Structures of HTLV-1. Credit: ViralZone (CC BY-NC 4.0)

 

Killing some 550,000 people worldwide annually, the sexually transmitted Human Papilloma virus (HPV) accounts for five percent of cancers worldwide and is perhaps the greatest example of a ‘contagious’ cancer. Two specific strains of HPV are responsible for nearly all cancers caused by the virus: HPV 16 and 18. Unlike the two retroviruses described above, HPV is a double stranded DNA virus. The DNA is packed within the viral capsid as a single loop wound around histone proteins in a gross imitation of eukaryotic chromatin. Another quirk of this virus is its ability to occasionally integrate itself into the host genome even though it isn’t required for reproduction. Much like the retroviruses, integration messes with signalling pathways and, in the case of HPV, confers immortality to infected cells. Tumor suppressant protein p53 is again a primary target with two possible pathways by which HPV eliminates it. Firstly, integration could disrupt the action or regulation of c-myc, a key gene regulator, which in turn imbalances p53 levels. Secondly, two viral proteins carried by HPV called E6 and E7 have wide ranging effects. This pair of proteins have been found to bind and inhibit p53 and additional tumor suppressants, break interferon regulators, disable certain transcription factors, and mess with certain histone remodeling proteins.

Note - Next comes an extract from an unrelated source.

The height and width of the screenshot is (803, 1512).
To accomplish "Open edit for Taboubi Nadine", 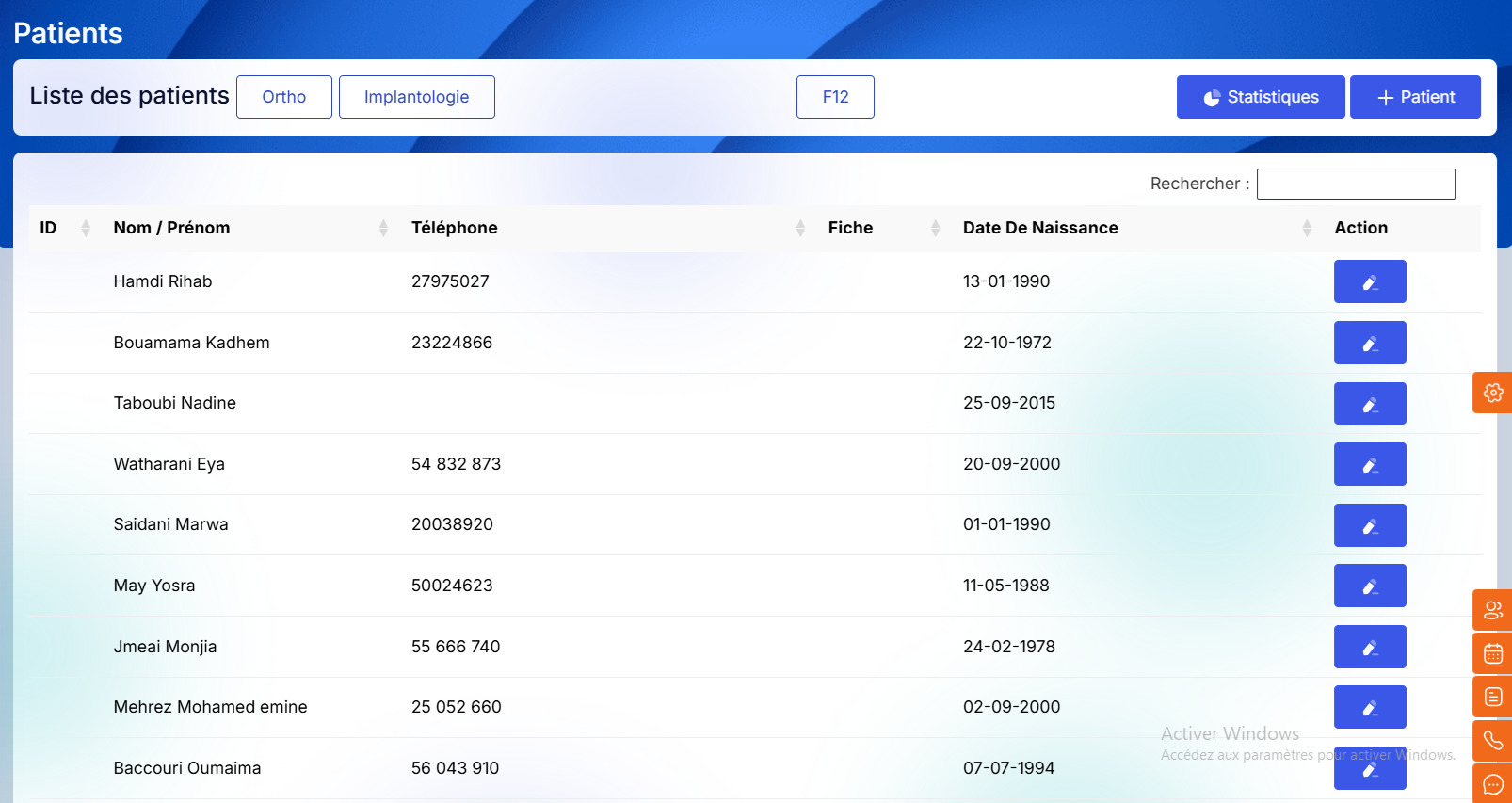I will coord(1369,404).
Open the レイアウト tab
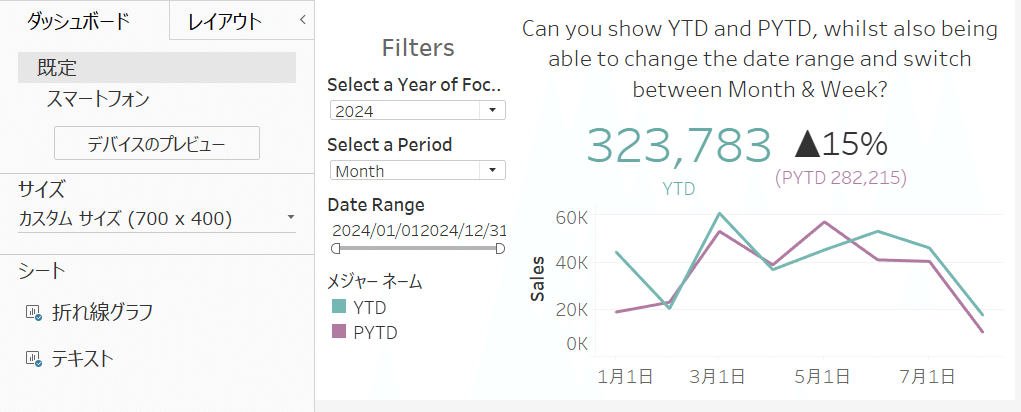Viewport: 1021px width, 412px height. (225, 20)
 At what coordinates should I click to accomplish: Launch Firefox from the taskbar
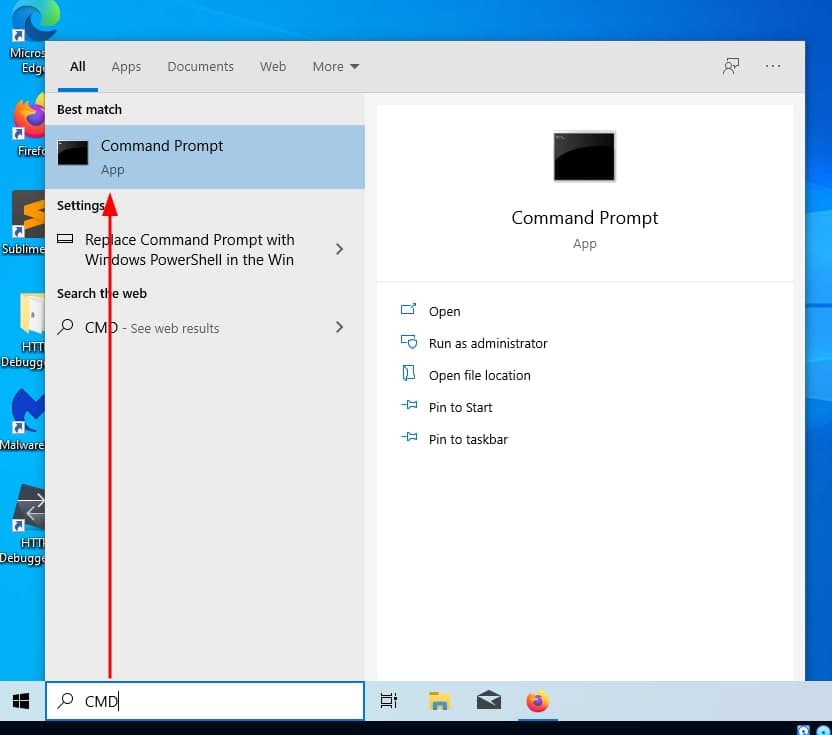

While it is estimated that between 10-20% of infections result in cancer, vaccines are available to protect against several strains, most notably 16 and 18. Capsids featuring surface proteins, but lacking any viral DNA, are injected into the recipient, causing the immune system to mount a response with HPV specific antibodies; an effectiveness rate approaching 100% is reported.

hpv

Generic structure of the viral family Papillomaviridae, which includes HPV. Credit: ViralZone (CC BY-NC 4.0)

 

At the end of the day, my grade 3 teacher was technically correct: cancers aren’t directly transmissible. That being said, the three oncoviruses explored above very much are transmissible. Through their complex machinery they upset the balance in their host cells and can confer hideous immortality. Cancer is complex–we’ve only just peeked in on the method behind the madness.